Supreme Court Win

Just before it headed into its summer break, the U.S. Supreme Court agreed to hear a case that could have ramifications for corporate bankruptcy strategies in the future. In particular, it involves "structured dismissals." This is where a company that has filed for Chapter 11 pays off certain creditors rather than others, even though they have been assigned the same priority by the bankruptcy court for recovering their claims, and then the Chapter 11 filing is dismissed by the court.

Truckers Weren't Paid in Wake of Dismissal

The case at hand involves a trucking company, Jevic Holding Corp. Drivers for the company who were terminated when the company filed for bankruptcy had filed a lawsuit against Jevic. However, they say, the company paid others, including attorneys who worked on the bankruptcy case, ahead of them.

A bankruptcy judge in Delaware let the company drop its petition for Chapter 11 rather than go through a liquidation in which a trustee would have been assigned to oversee payouts to creditors. These payments would have had to comply with what's called the "absolute priority" rule in the Bankruptcy Code that says senior creditors must be paid in full and then any remaining funds are distributed among other creditors.

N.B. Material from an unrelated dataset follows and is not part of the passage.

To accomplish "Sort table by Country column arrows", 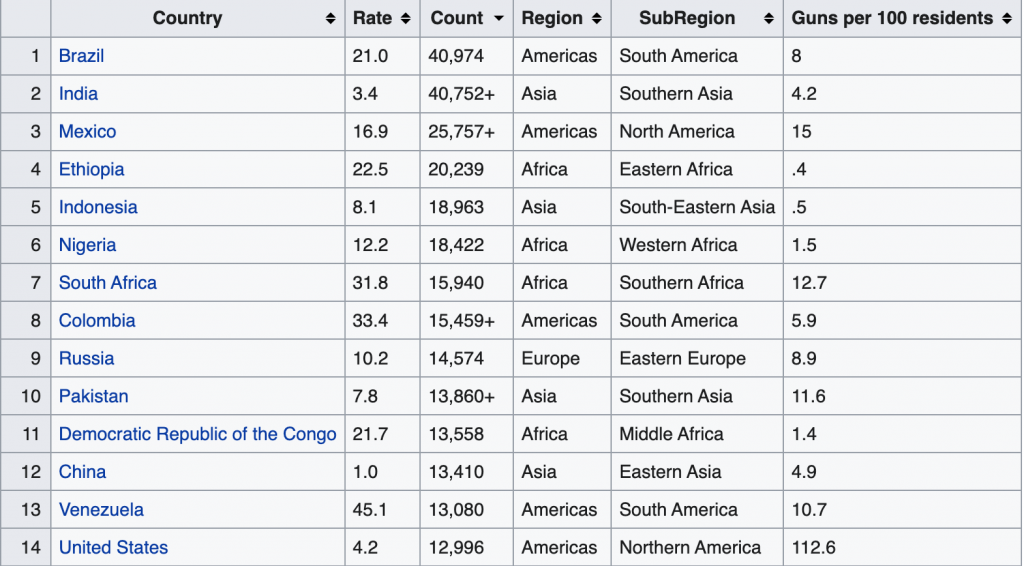I will pos(331,19).
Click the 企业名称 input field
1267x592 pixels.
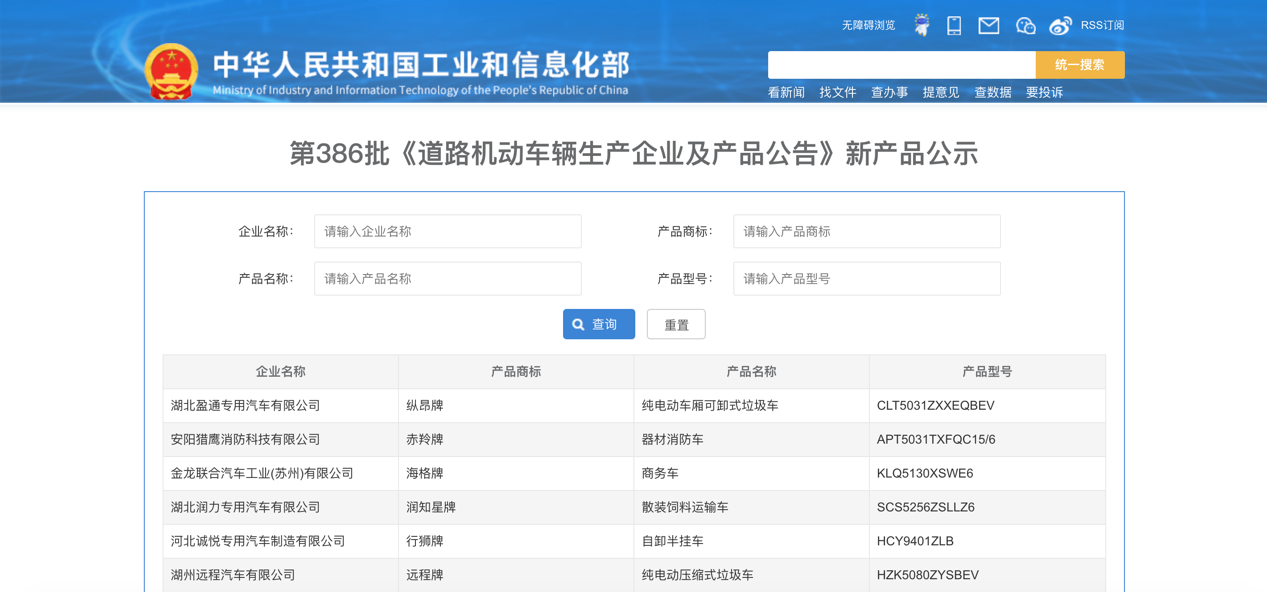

Those Challenging Structured Dismissals Say They Challenge Intent of Bankruptcy Code

One bankruptcy attorney asserted that if structured dismissals are allowed to continue, the primary intention of the Bankruptcy Code, to fairly distribute assets to creditors in a bankruptcy, would be jeopardized.

The truck drivers contended that had the bankruptcy been allowed to move forward, they would have been entitled to an equal share of the assets paid to other creditors in the structured settlement. They weren't alone in challenging the way the bankruptcy was handled. They were joined by bankruptcy scholars, consumer advocacy groups and 19 states. The concern is that these structured settlements allow companies to avoid paying creditors, including states to whom they owe taxes.

Obviously, anyone who files for bankruptcy, whether personal or business, needs to follow the law. However, in areas like this where the law has been repeatedly challenged, that may be a bit complicated. It's essential to have guidance from a bankruptcy attorney in your state with experience in your particular type of bankruptcy filing.